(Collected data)
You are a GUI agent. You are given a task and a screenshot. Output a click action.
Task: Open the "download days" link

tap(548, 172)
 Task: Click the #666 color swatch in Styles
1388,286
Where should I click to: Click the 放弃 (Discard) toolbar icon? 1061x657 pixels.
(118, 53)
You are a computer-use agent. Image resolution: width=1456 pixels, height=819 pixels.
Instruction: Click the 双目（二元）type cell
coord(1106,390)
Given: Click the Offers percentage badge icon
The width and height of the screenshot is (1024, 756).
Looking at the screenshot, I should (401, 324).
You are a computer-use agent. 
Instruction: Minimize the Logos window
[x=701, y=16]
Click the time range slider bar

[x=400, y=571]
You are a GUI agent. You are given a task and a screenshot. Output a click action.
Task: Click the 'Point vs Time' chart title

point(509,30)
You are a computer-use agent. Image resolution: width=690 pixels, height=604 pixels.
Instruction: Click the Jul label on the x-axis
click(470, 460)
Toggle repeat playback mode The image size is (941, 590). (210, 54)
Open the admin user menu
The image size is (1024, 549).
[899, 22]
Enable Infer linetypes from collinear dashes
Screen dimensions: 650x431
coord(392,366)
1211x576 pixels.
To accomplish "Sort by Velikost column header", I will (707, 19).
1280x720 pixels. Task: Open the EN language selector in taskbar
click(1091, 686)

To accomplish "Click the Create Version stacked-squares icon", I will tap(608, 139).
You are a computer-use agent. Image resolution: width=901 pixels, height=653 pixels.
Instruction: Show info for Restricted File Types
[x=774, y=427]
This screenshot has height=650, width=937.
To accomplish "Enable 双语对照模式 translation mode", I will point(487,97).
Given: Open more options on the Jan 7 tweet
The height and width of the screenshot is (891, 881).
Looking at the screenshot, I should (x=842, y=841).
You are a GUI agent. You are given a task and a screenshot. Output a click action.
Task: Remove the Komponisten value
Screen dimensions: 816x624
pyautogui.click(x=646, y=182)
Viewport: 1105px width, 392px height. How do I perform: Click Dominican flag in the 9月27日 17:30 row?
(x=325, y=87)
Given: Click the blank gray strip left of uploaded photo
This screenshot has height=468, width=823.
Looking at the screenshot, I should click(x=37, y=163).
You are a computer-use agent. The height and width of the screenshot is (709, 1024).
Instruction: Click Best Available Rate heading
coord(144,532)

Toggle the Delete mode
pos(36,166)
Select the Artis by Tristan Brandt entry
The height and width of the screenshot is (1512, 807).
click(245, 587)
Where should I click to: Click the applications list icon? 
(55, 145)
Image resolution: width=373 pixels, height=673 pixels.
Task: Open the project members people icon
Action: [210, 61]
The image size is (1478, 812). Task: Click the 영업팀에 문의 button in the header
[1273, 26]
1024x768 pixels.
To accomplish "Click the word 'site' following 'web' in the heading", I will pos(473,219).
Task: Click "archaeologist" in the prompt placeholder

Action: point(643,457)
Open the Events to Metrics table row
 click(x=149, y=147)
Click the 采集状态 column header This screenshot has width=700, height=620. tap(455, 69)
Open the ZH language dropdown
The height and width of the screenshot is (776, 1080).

__WHAT TO PRODUCE__.
Give back every entry exactly, with nothing left out.

__SOLUTION__.
You are a GUI agent. You are given a task and a screenshot. Output a click action.
Task: Open the "download days" link

tap(548, 172)
 Task: Click the #666 color swatch in Styles
1388,286
Where should I click to: Click the 放弃 (Discard) toolbar icon? 1061x657 pixels.
(118, 53)
You are a computer-use agent. Image resolution: width=1456 pixels, height=819 pixels.
Instruction: Click the 双目（二元）type cell
coord(1106,390)
Given: Click the Offers percentage badge icon
The width and height of the screenshot is (1024, 756).
Looking at the screenshot, I should (401, 324).
You are a computer-use agent. 
Instruction: Minimize the Logos window
[x=701, y=16]
Click the time range slider bar

[x=400, y=571]
You are a GUI agent. You are given a task and a screenshot. Output a click action.
Task: Click the 'Point vs Time' chart title

point(509,30)
You are a computer-use agent. Image resolution: width=690 pixels, height=604 pixels.
Instruction: Click the Jul label on the x-axis
click(470, 460)
Toggle repeat playback mode The image size is (941, 590). (210, 54)
Open the admin user menu
The image size is (1024, 549).
[899, 22]
Enable Infer linetypes from collinear dashes
Screen dimensions: 650x431
coord(392,366)
1211x576 pixels.
To accomplish "Sort by Velikost column header", I will (707, 19).
1280x720 pixels. Task: Open the EN language selector in taskbar
click(1091, 686)

To accomplish "Click the Create Version stacked-squares icon", I will tap(608, 139).
You are a computer-use agent. Image resolution: width=901 pixels, height=653 pixels.
Instruction: Show info for Restricted File Types
[x=774, y=427]
This screenshot has height=650, width=937.
To accomplish "Enable 双语对照模式 translation mode", I will point(487,97).
Given: Open more options on the Jan 7 tweet
The height and width of the screenshot is (891, 881).
Looking at the screenshot, I should (x=842, y=841).
You are a GUI agent. You are given a task and a screenshot. Output a click action.
Task: Remove the Komponisten value
Screen dimensions: 816x624
pyautogui.click(x=646, y=182)
Viewport: 1105px width, 392px height. How do I perform: Click Dominican flag in the 9月27日 17:30 row?
(x=325, y=87)
Given: Click the blank gray strip left of uploaded photo
This screenshot has height=468, width=823.
Looking at the screenshot, I should click(x=37, y=163).
You are a computer-use agent. The height and width of the screenshot is (709, 1024).
Instruction: Click Best Available Rate heading
coord(144,532)

Toggle the Delete mode
pos(36,166)
Select the Artis by Tristan Brandt entry
The height and width of the screenshot is (1512, 807).
click(245, 587)
Where should I click to: Click the applications list icon? 
(55, 145)
Image resolution: width=373 pixels, height=673 pixels.
Task: Open the project members people icon
Action: [210, 61]
The image size is (1478, 812). Task: Click the 영업팀에 문의 button in the header
[1273, 26]
1024x768 pixels.
To accomplish "Click the word 'site' following 'web' in the heading", I will pos(473,219).
Task: Click "archaeologist" in the prompt placeholder

Action: point(643,457)
Open the Events to Metrics table row
 click(x=149, y=147)
Click the 采集状态 column header This screenshot has width=700, height=620. tap(455, 69)
Open the ZH language dropdown
The height and width of the screenshot is (776, 1080).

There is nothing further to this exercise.